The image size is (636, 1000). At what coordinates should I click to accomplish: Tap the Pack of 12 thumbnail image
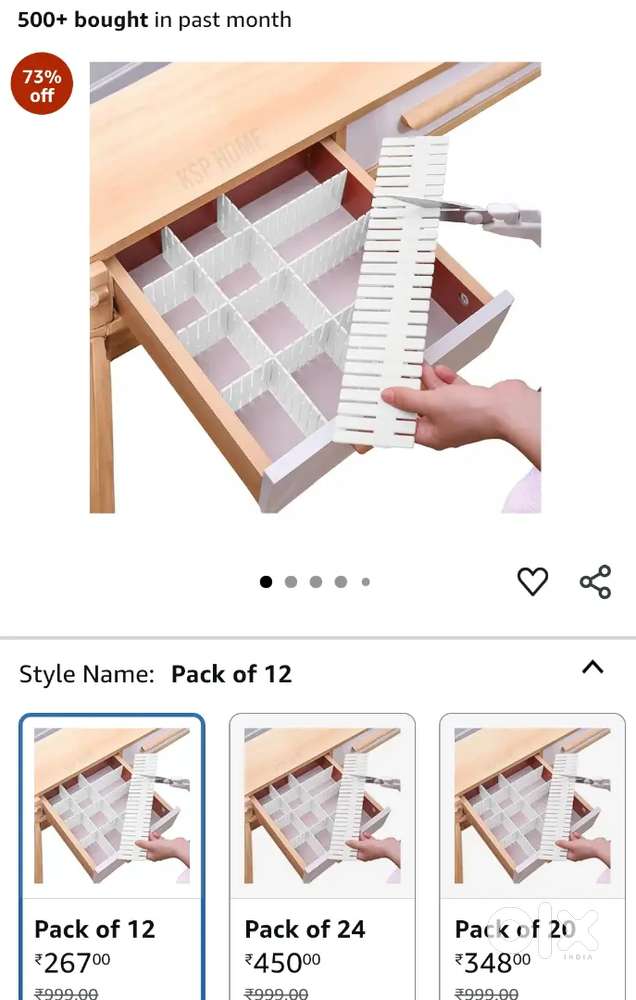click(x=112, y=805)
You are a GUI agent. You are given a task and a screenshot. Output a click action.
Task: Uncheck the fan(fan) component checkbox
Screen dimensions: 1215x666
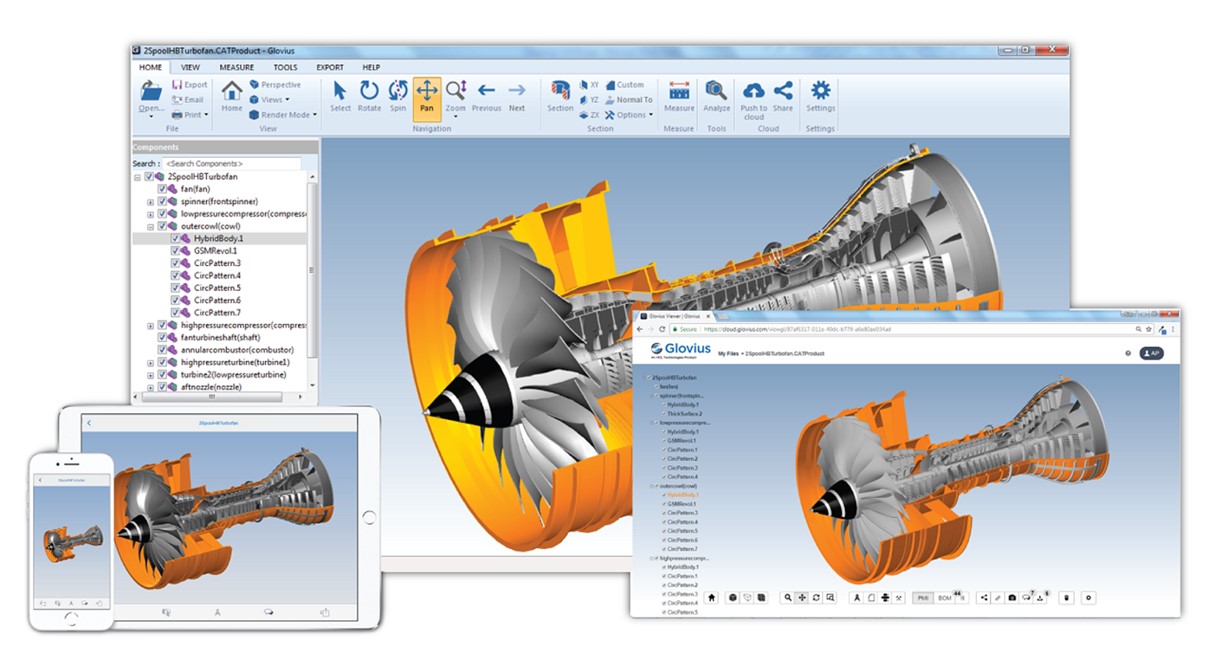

☆ ☆ ☆

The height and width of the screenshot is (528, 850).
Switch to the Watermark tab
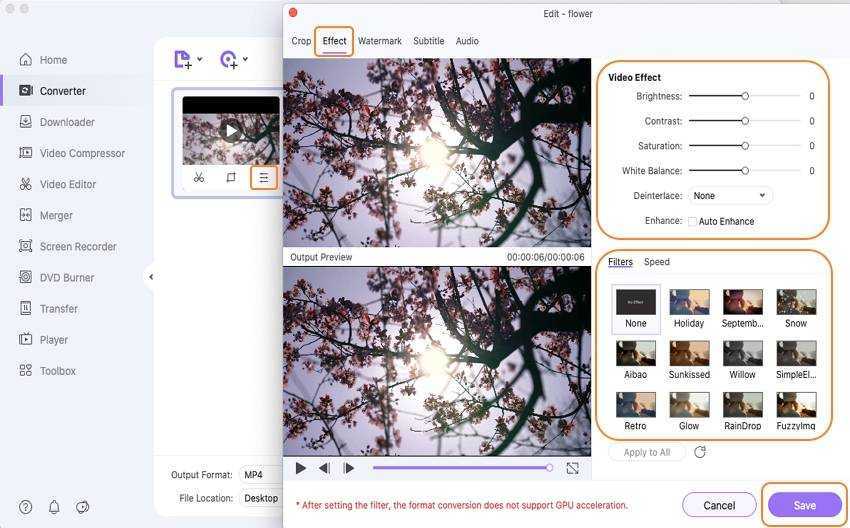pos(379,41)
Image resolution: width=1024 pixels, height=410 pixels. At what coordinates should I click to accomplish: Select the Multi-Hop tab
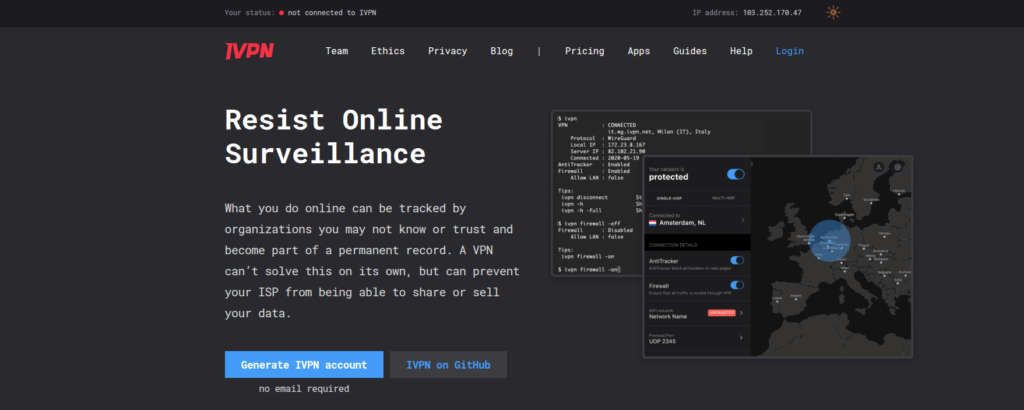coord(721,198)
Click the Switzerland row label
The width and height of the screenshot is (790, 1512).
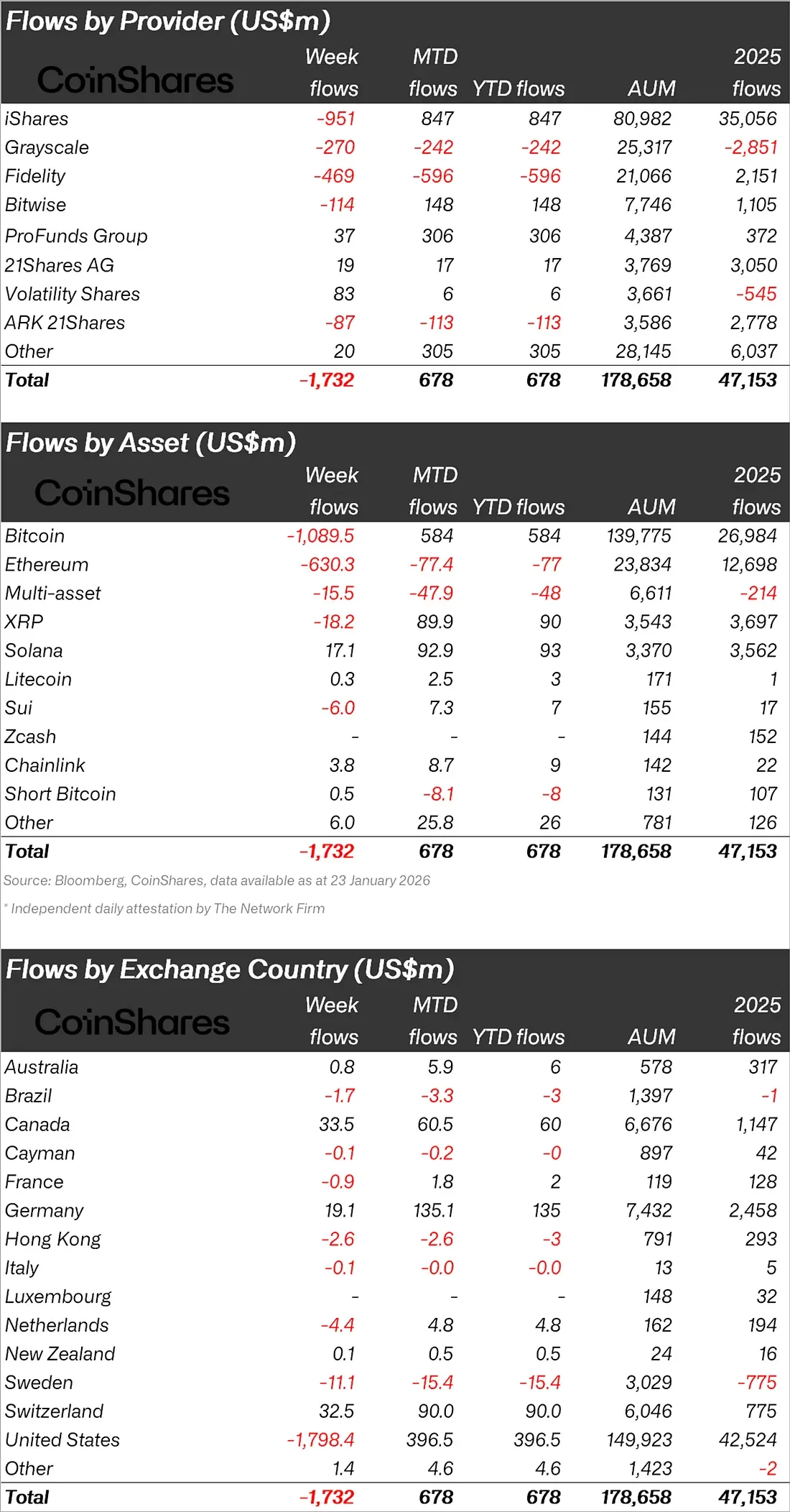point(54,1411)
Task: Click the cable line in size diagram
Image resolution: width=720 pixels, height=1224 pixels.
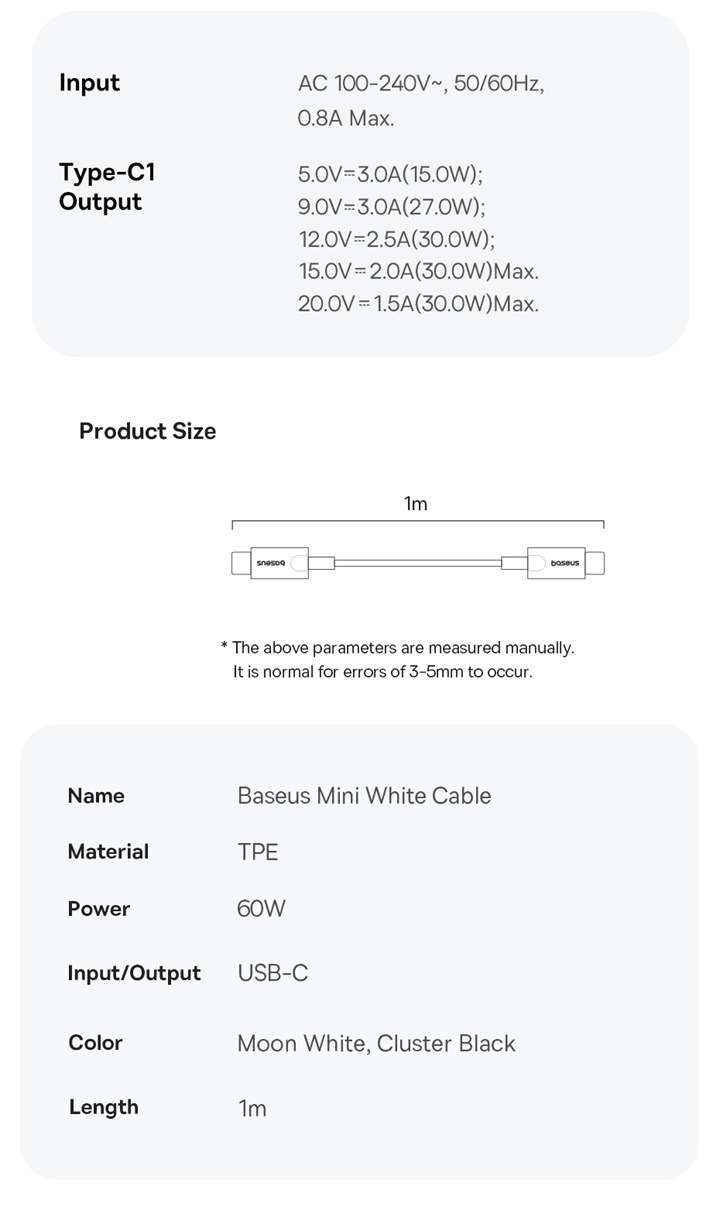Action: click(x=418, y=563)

☆ ☆ ☆

> Exercise aim
The expected output is the lines above from the one containing "Switch to the Watermark tab" to the one containing "Click the Switzerland row label", both ends included, reproduced exactly with every picture left out.

> Written answer
Switch to the Watermark tab
pos(379,41)
Image resolution: width=1024 pixels, height=410 pixels. At what coordinates should I click to accomplish: Select the Multi-Hop tab
coord(721,198)
Click the Switzerland row label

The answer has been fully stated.